エアロゾルは重力によって落下していくが、その速さはかなりゆっくりだ。柳さんによると、5ミクロンのエアロゾルを、人が立っているときの口や鼻の高さである1.5メートルから落下させると、気流がまったくない状況でも35分間かかるという。

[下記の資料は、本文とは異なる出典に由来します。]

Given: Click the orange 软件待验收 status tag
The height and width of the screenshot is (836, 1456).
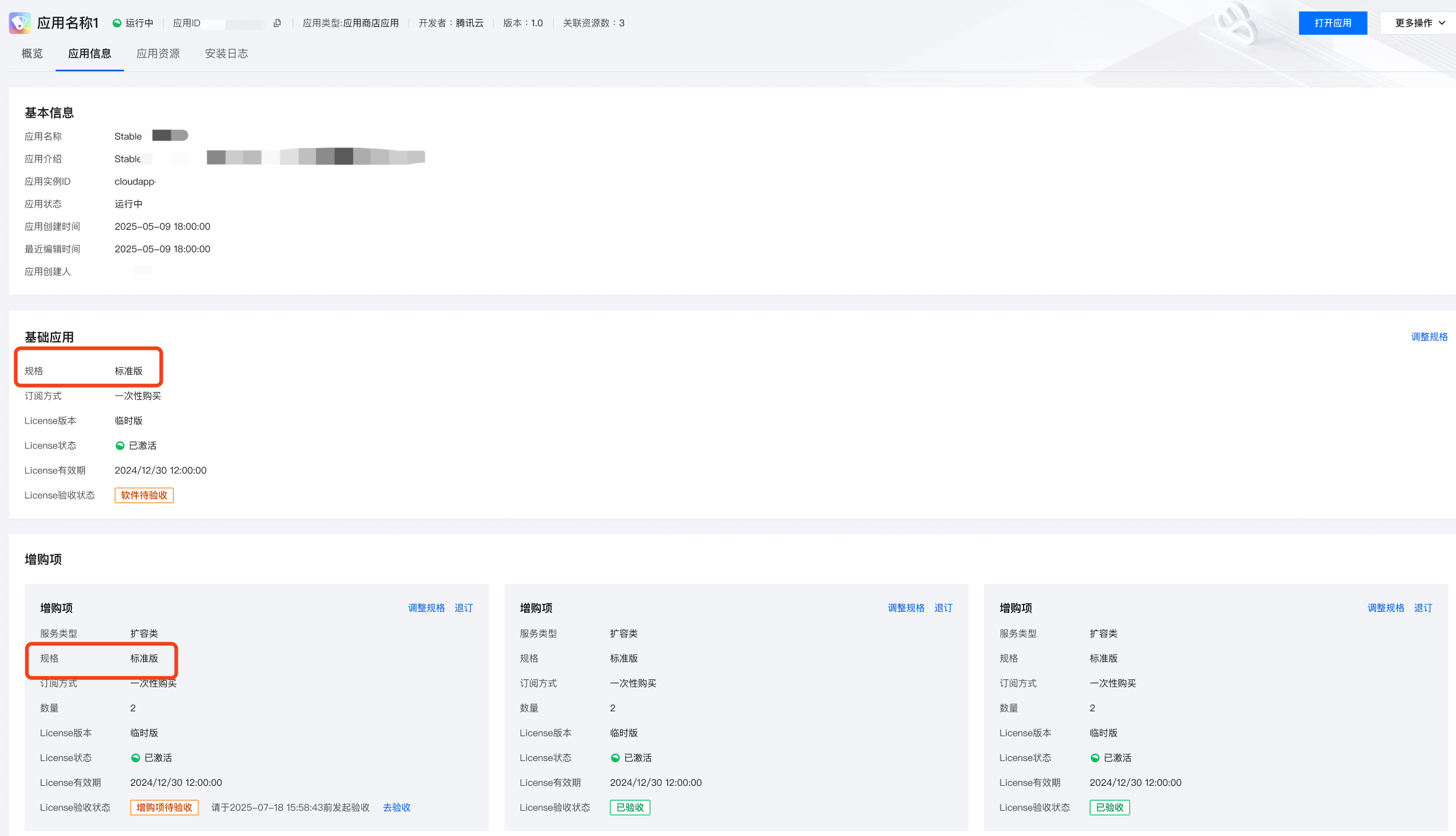Looking at the screenshot, I should [x=144, y=495].
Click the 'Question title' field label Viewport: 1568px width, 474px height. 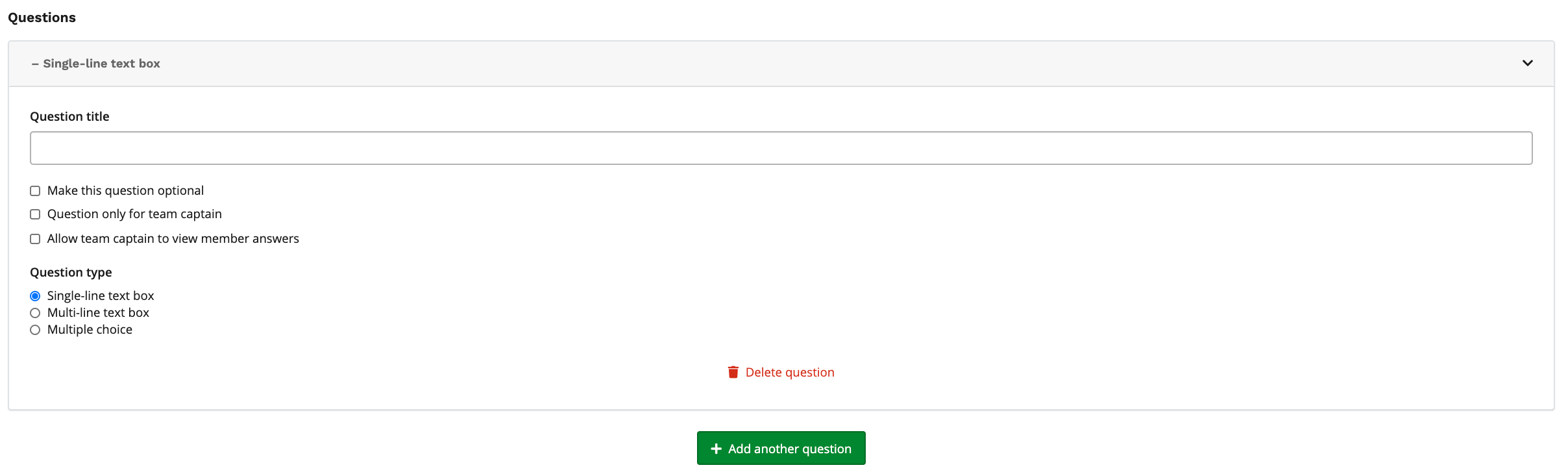point(69,116)
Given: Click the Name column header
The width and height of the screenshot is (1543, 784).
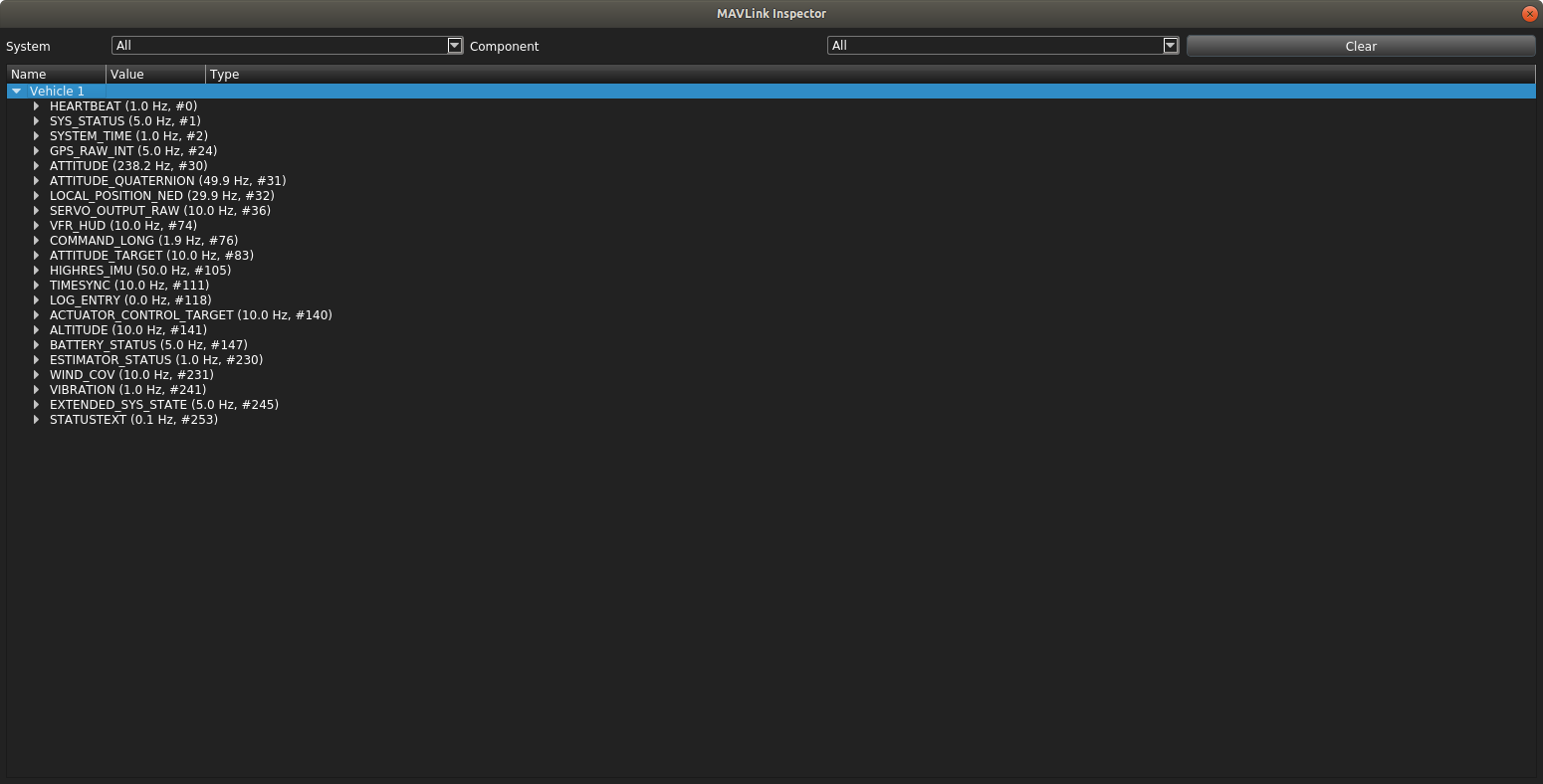Looking at the screenshot, I should point(55,74).
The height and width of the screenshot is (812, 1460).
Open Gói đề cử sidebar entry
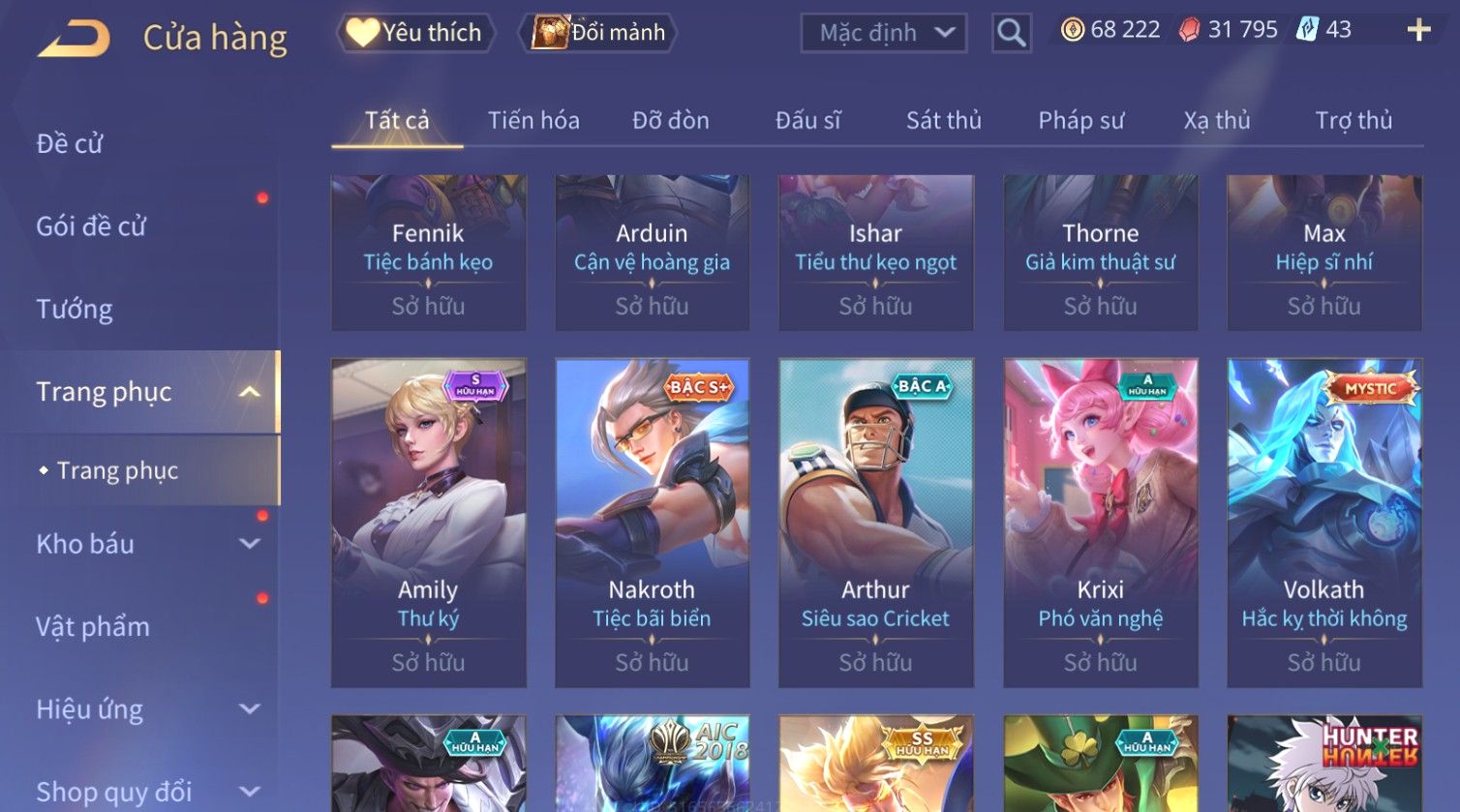[x=91, y=226]
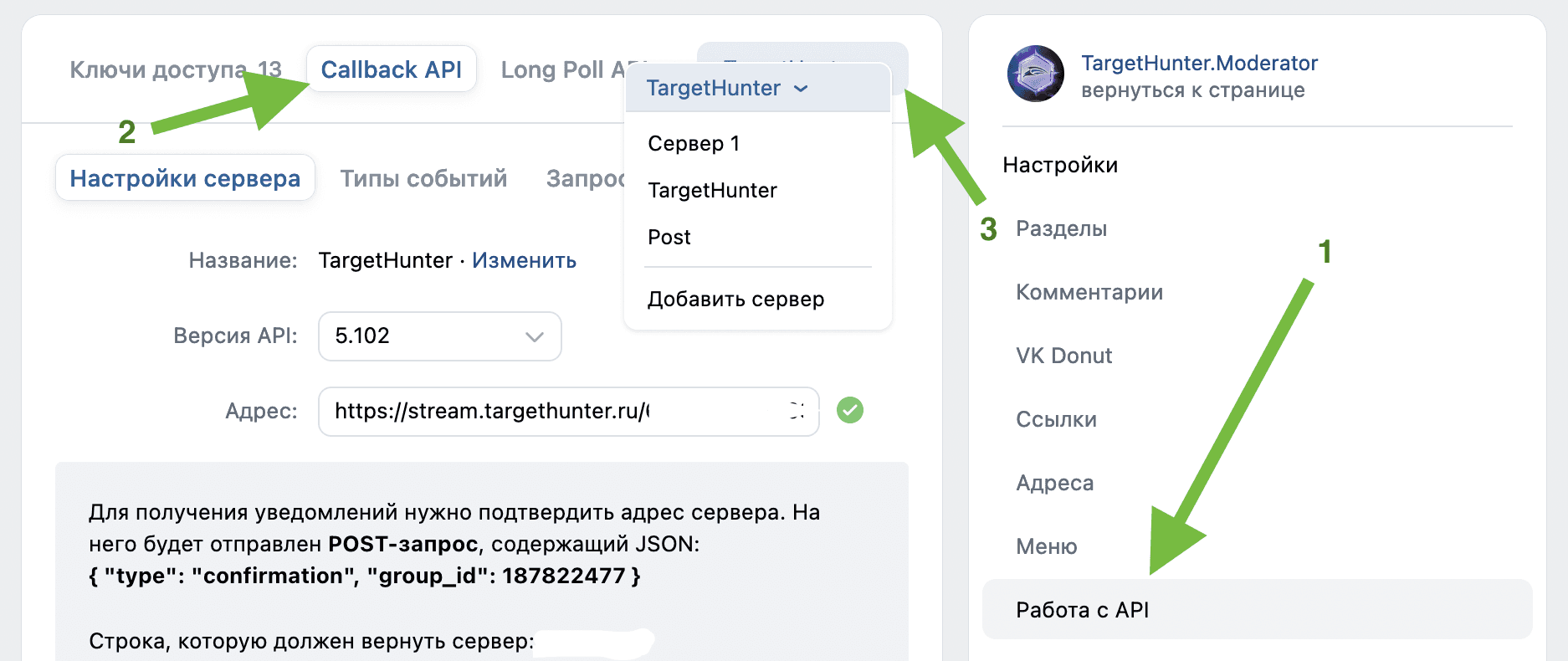
Task: Click the spinner icon inside address field
Action: (796, 410)
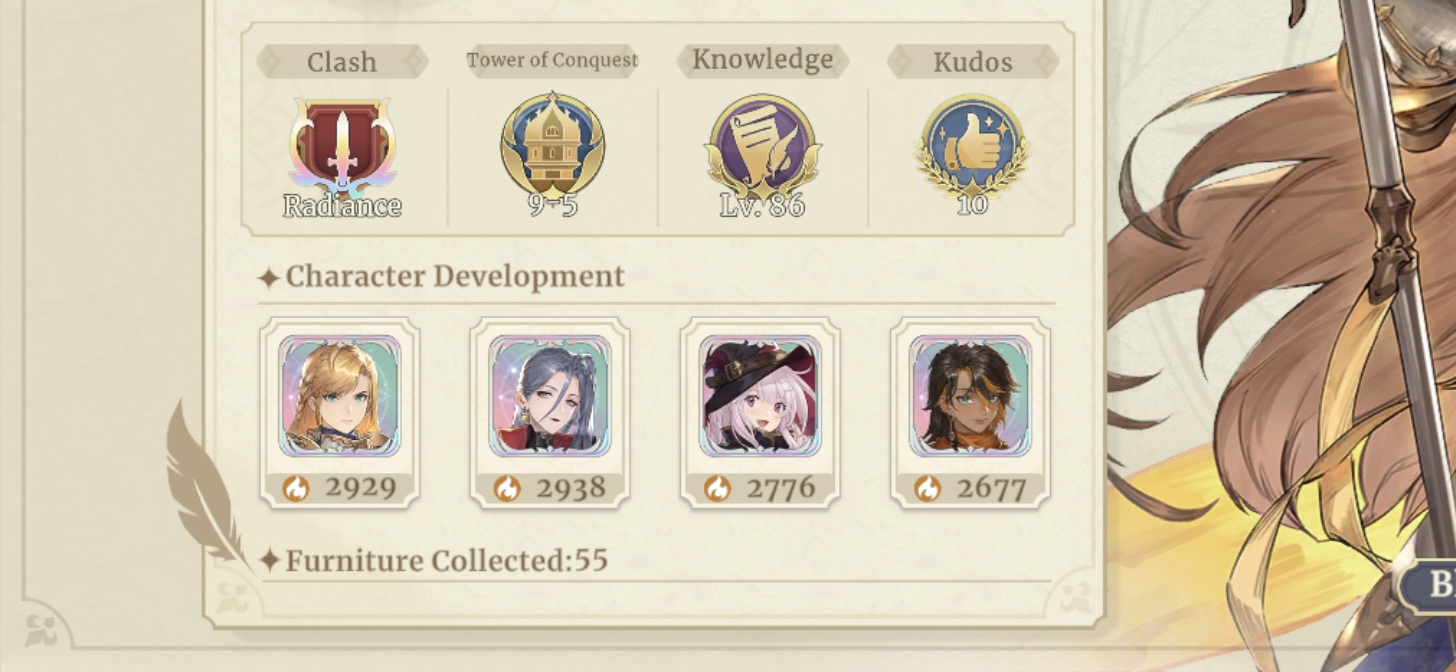Image resolution: width=1456 pixels, height=672 pixels.
Task: Open the dark-haired orange scarf character
Action: 970,396
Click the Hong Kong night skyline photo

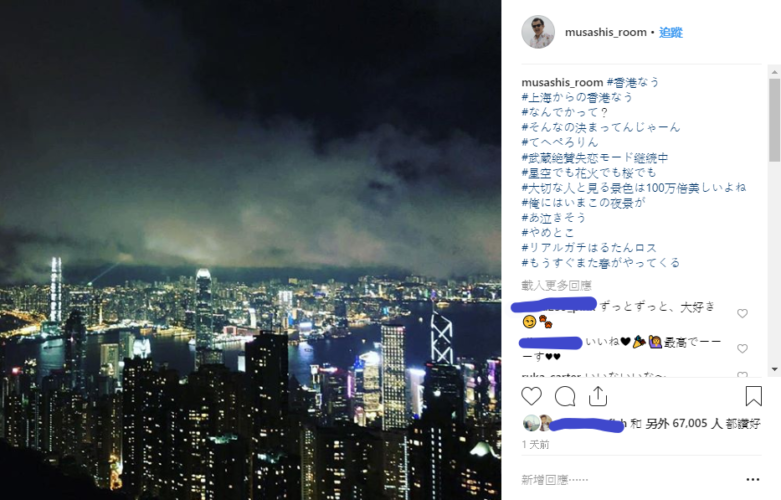coord(251,250)
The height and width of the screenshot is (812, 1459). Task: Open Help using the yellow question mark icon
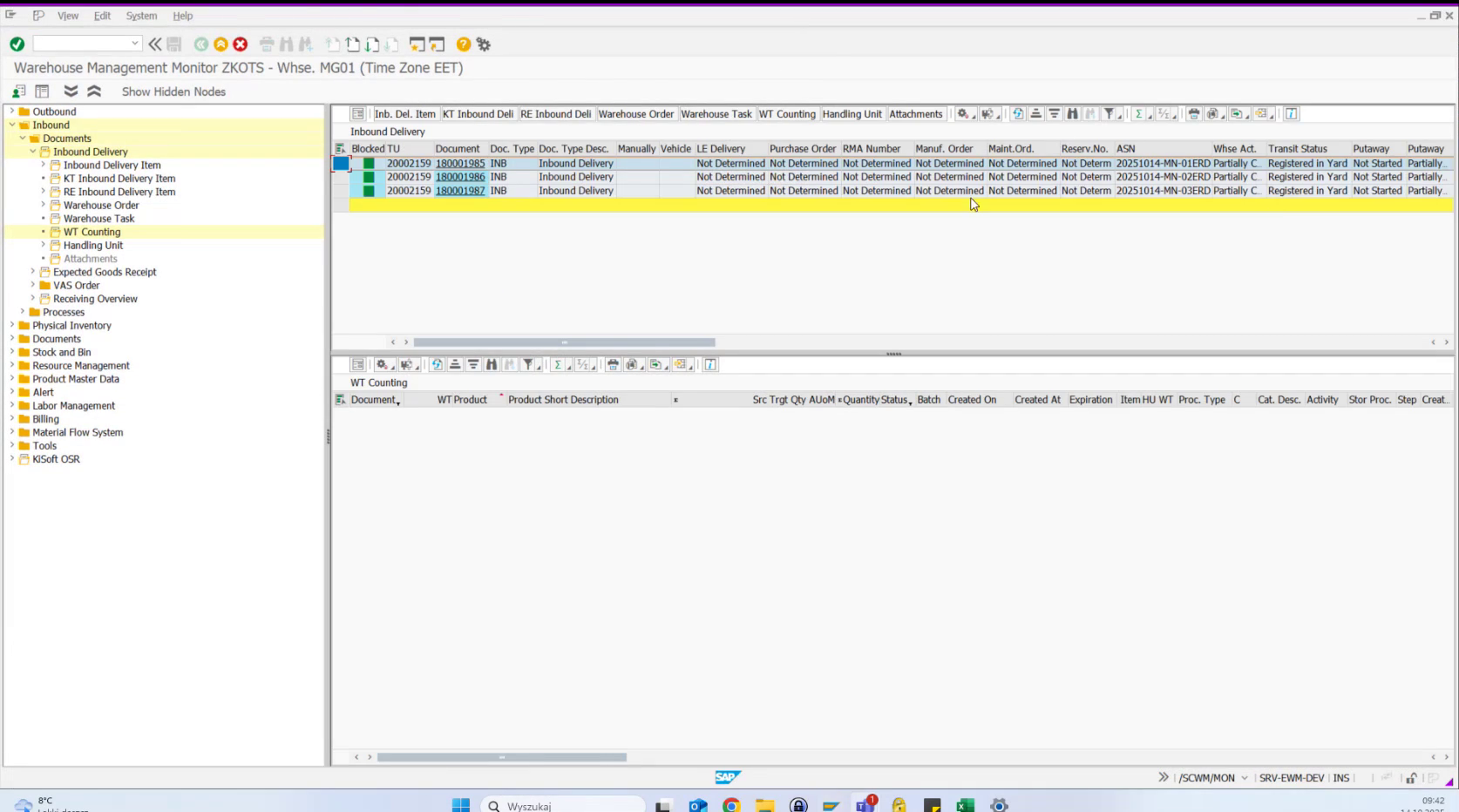(x=462, y=44)
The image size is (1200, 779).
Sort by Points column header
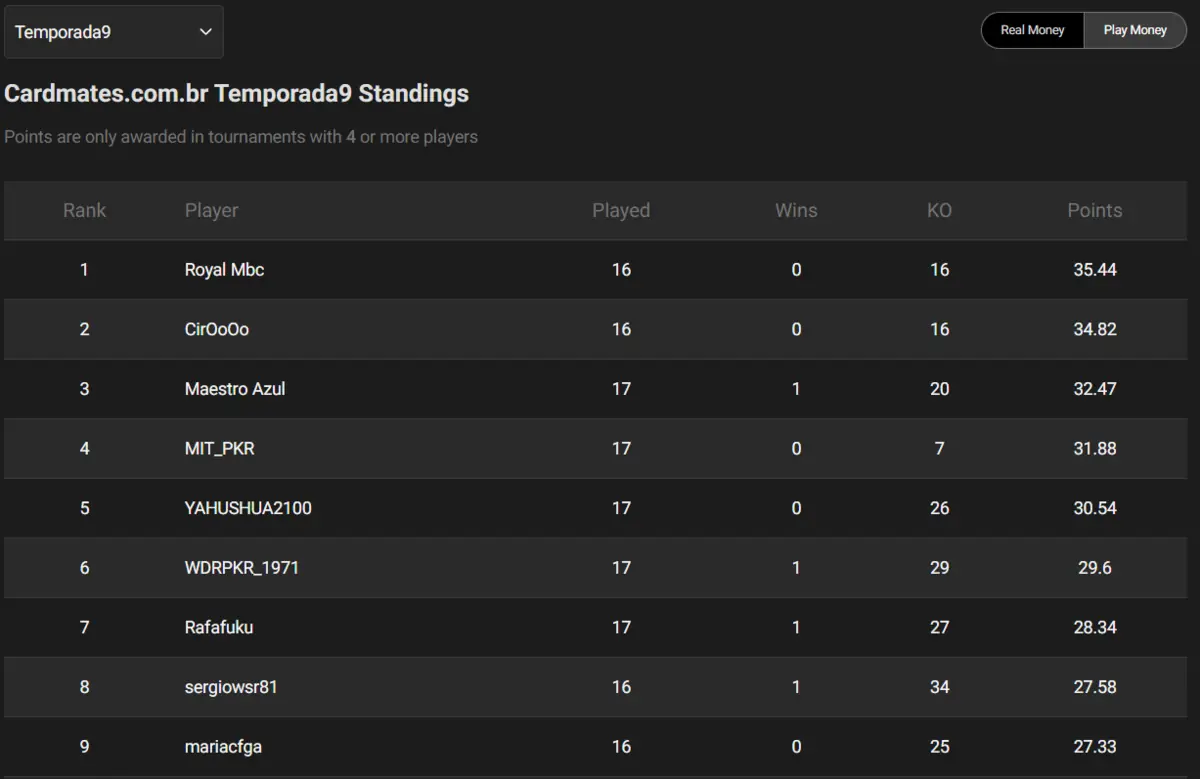point(1095,211)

「エアロゾルの落下は温度や湿度、気流などにも大きく影響され、気流があればそれにのってどこまでも運ばれます。つまりエアロゾル感染=空気感染なのです」
では、どんな空気感染対策をとればいいのだろうか。本堂さんは言う。
「ポイントは、“空気の溜まり場を作らない”です。そのためには適切な換気が大事で、必要に応じて補助的に空気清浄機を活用します」
2つの「空気感染対策」が必要だ
では、2人に聞いた空気感染対策を紹介しよう。
厚生労働省も新型コロナ対策として、換気を呼びかけている。ただ、日ごとに気温が下がってくるこれからの季節、窓を全開にして換気するのは、現実的ではない。寒さを我慢して風邪を引いてしまうようでは、元も子もないだろう。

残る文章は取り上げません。